During the holiday season, my husband and I tend to offer suggestions to those who are generous enough to insist on buying presents for our kids. Things like “Don’t spend more than $50 (Dh183.5)” and “No guns.” Or, for those with whom we can be comfortably blunt, “Just cash, please.”
The idea is to make gift-giving less stressful and expensive and to make it less likely that the gift givers will waste money on things our kids don’t need — or that we simply would rather they didn’t have.
This year we’re adding a new rule to our list: No toys that can spy. The idea: to keep seemingly innocuous internet-connected devices that may compromise our privacy and security out of our home and especially out of our children’s hands.
Today, many coveted gifts are internet enabled. There is the panoply of home hubs and artificial intelligence assistants that promise to make everyday life easier: Google Home can be your butler, DJ and personal assistant. Amazon Echo can switch on the thermostat, share the local news and answer the kids’ burning questions. Then there are the products that seem as if they had the internet tacked on as an afterthought: web-savvy saltshakers and soccer balls that connect to your smartphone. There’s even an internet-enabled rubber duck named Edwin. These newly smart devices can adjust your salt intake, hone your toe kick and serenade your youngsters at bath time.
I’m not opposed to connected devices. These products can be silly, yes, but they can also be delightful and useful. Smart appliances and AI assistants can make us more efficient, encourage healthier lifestyles and connect us to the things we love. Saying “Alexa, play Silent Night” is easier than rooting around for that dusty Bing Crosby vinyl.
But connected devices also bring the worst parts of the web more intimately into our lives: hacking, surveillance, harassment. These are knotty issues with dire consequences. They’re bad enough when confined to adults’ desktops and tablets. What happens when they permeate our kids’ toys?

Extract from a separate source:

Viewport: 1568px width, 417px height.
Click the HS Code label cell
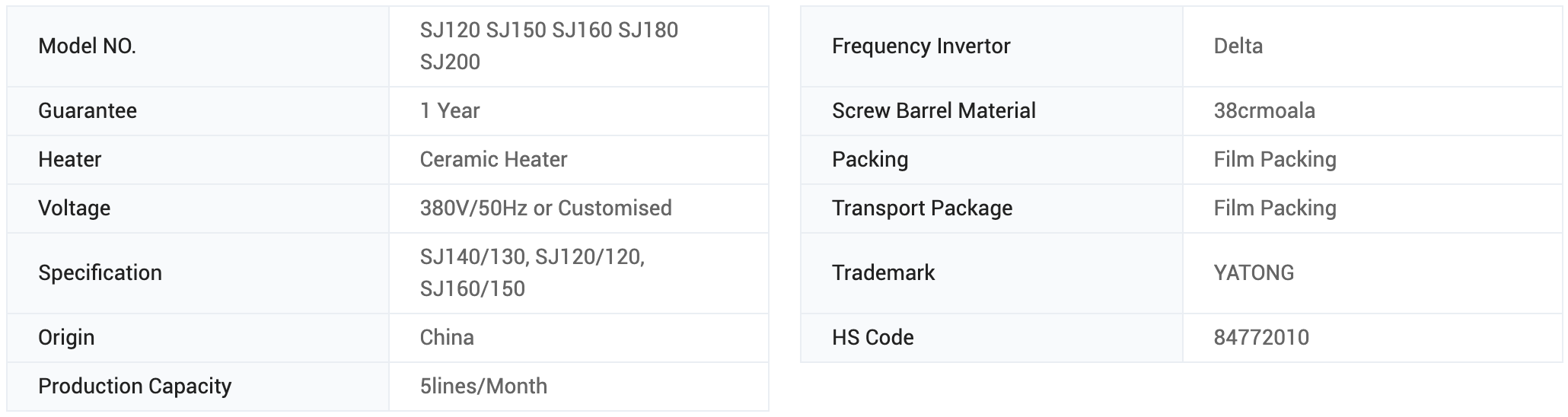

This isn’t a hypothetical question — it’s already happening. Manufacturers are embedding microphones, cameras and GPS into toys and gadgets, and the results can be frightening. This year, we learned about My Friend Cayla, a Bluetooth-equipped doll. Cayla can converse with kids. She can also spy on them, if hacked. The Times called Cayla a “bright-eyed talking doll that just might be a spy”; the German government outright banned her. There are more examples of the internet’s worst traits invading sensitive spaces. The consumer groups Which and Stiftung Warentest recently conducted an investigation that revealed that toys like Furby Connect and CloudPets could be hijacked by low-tech hackers. Hackers can then transmit spoken messages to kids through the toys’ speakers.
Complicating all this is the lacklustre state of online privacy and security protections. We don’t have very many rules or regulations defending consumers’ online privacy. There aren’t universal trust marks that clearly articulate a product’s security or how consumers’ personal data is used. And there’s limited accountability. Sometimes, a company’s privacy error results in little more than bad public relations.
Security features
It’s no surprise, then, that so many people are leery of a more connected future. According to a recent survey by my organisation, Mozilla, on the topic, the most tech-savvy among us are also the most concerned about privacy.
So what’s the answer? In the long term, smart policy and regulations can make a difference. Ideally, building privacy and security features into connected devices will become as common as equipping cars with seatbelts or putting a nutrition label on packaged food. There are people and organisations doing important work on this front: Consumer Reports measures and reports on the privacy and security of products and services and the Electronic Frontier Foundation provides cybersecurity training. At Mozilla, we released a holiday shopping guide focusing on privacy to raise awareness. In the short term — this holiday season — avoid products where the risks outweigh the value, especially when they’re for your kids, who aren’t in a position to agree to take any risk at all. Does your elementary school student really need a toothbrush with location tracking?
Next, do your due diligence. Ask important questions: What personal data is collected, and how is it stored? Is it encrypted? Can the device be updated if a security vulnerability is detected? You can find answers on manufacturers’ websites, in privacy policies and on product forums.
If a connected device is too appealing to pass up, take precautions before putting it in little hands. Before it is unwrapped and in your home, make the most of its privacy and security features. If the product requires an account, create a unique password and enable two-factor authentication. If location tracking is not essential, disable it. Low-tech solutions can work, too: If you’re not expecting to use the camera, cover the lens with dark tape. And turn off the device when it’s not in use.
If you don’t like the answers you find or if you simply can’t find them, select a gift that takes your privacy and security more seriously. Or opt for analog: Sometimes a good book or homemade sweater makes the perfect — and worry-free — gift.
— New York Times News Service
Ashley Boyd is vice-president for advocacy at the Mozilla Foundation.